## Problem statement
Copy every line in the listing that contains "description".

START Supplied information

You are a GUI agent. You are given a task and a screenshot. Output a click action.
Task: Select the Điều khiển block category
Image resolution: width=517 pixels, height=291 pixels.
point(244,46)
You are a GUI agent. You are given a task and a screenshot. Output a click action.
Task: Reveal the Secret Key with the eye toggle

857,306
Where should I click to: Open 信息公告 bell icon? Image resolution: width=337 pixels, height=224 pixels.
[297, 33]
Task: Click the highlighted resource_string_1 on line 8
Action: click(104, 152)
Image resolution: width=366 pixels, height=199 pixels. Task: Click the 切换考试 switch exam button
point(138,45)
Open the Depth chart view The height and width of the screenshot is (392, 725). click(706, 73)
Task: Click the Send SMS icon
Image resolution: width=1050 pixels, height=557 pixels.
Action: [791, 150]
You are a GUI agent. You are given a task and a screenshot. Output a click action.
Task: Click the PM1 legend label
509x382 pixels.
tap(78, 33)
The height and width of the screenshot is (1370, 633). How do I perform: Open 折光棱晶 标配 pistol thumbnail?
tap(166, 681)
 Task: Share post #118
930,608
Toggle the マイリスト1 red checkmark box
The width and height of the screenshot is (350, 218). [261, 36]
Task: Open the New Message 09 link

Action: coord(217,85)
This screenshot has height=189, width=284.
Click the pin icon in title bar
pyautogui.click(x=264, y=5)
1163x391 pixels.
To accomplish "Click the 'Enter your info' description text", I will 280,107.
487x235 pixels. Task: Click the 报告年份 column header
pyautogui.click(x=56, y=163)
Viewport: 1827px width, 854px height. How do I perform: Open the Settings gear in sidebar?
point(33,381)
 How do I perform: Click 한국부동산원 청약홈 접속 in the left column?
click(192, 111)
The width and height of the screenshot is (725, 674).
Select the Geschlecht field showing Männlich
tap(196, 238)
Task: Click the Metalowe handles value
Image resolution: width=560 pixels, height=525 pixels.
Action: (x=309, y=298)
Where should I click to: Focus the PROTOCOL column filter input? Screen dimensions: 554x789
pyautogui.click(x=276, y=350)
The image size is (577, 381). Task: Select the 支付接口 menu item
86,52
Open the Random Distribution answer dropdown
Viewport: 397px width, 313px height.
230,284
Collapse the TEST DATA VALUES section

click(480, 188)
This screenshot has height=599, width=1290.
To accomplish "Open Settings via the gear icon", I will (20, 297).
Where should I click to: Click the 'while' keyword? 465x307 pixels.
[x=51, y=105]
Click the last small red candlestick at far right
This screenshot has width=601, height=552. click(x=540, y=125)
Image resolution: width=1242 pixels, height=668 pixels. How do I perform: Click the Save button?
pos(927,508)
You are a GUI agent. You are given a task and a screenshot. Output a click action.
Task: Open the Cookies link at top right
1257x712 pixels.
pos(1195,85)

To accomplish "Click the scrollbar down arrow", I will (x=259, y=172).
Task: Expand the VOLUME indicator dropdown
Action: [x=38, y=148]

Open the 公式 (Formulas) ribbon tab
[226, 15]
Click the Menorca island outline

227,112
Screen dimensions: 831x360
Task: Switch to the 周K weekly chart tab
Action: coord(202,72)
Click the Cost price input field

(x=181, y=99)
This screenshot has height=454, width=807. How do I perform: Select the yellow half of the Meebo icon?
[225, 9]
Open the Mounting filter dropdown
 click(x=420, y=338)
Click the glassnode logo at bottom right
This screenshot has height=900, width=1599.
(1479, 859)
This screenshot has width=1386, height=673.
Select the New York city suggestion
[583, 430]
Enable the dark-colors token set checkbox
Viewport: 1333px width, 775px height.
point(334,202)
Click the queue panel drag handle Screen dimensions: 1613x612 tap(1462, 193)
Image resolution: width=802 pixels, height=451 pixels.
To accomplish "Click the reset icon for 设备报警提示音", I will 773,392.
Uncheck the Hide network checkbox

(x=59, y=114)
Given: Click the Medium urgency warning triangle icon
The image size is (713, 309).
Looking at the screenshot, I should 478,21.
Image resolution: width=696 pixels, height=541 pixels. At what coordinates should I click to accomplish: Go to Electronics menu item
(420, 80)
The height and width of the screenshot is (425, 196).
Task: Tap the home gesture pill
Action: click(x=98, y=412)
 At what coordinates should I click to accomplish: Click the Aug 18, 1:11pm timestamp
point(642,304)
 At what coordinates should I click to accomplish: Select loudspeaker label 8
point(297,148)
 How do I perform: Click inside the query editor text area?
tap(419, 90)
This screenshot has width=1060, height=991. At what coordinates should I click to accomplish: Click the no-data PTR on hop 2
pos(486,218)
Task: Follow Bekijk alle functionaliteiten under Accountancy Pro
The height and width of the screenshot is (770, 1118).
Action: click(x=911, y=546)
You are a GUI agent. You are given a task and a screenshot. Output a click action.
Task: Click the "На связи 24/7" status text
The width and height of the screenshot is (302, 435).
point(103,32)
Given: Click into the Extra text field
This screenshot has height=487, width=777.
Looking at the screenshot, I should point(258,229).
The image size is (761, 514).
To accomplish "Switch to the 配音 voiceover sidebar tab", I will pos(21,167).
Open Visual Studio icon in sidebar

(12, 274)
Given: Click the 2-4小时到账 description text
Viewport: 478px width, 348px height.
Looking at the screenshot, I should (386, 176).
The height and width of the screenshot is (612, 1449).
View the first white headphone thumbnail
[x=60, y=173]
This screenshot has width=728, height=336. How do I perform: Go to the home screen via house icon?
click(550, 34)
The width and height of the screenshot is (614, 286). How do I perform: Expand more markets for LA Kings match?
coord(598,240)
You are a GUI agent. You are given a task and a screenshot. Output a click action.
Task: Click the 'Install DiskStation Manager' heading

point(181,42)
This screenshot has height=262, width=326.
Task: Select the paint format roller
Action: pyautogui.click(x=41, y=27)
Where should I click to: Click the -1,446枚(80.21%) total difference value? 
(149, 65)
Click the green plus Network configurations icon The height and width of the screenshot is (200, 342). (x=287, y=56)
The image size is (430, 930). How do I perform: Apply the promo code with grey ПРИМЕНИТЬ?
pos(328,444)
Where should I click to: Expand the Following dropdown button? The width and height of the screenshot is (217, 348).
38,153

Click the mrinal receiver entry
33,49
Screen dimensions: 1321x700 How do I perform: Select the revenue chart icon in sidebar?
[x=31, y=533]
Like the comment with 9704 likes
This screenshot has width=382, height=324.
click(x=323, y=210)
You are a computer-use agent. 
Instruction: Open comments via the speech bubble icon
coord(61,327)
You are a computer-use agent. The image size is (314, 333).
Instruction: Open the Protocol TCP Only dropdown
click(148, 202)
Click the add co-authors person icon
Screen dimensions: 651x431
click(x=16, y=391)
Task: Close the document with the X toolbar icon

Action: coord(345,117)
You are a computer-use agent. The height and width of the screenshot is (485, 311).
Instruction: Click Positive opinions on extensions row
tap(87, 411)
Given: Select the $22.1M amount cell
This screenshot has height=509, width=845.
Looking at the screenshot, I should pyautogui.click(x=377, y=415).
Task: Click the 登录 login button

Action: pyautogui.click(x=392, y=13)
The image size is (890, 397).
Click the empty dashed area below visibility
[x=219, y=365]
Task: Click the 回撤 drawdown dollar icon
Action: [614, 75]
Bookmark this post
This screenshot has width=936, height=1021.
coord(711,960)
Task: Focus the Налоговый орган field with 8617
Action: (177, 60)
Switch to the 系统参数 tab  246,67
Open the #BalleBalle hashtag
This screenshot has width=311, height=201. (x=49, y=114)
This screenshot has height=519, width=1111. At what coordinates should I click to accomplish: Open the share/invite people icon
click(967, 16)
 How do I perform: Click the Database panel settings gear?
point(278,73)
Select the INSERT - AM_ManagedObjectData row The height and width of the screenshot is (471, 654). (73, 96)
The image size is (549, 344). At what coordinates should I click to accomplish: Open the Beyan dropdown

END Supplied information

## Answer section
To accomplish "Click the 'Enter your info' description text", I will 280,107.
Given: Click the 2-4小时到账 description text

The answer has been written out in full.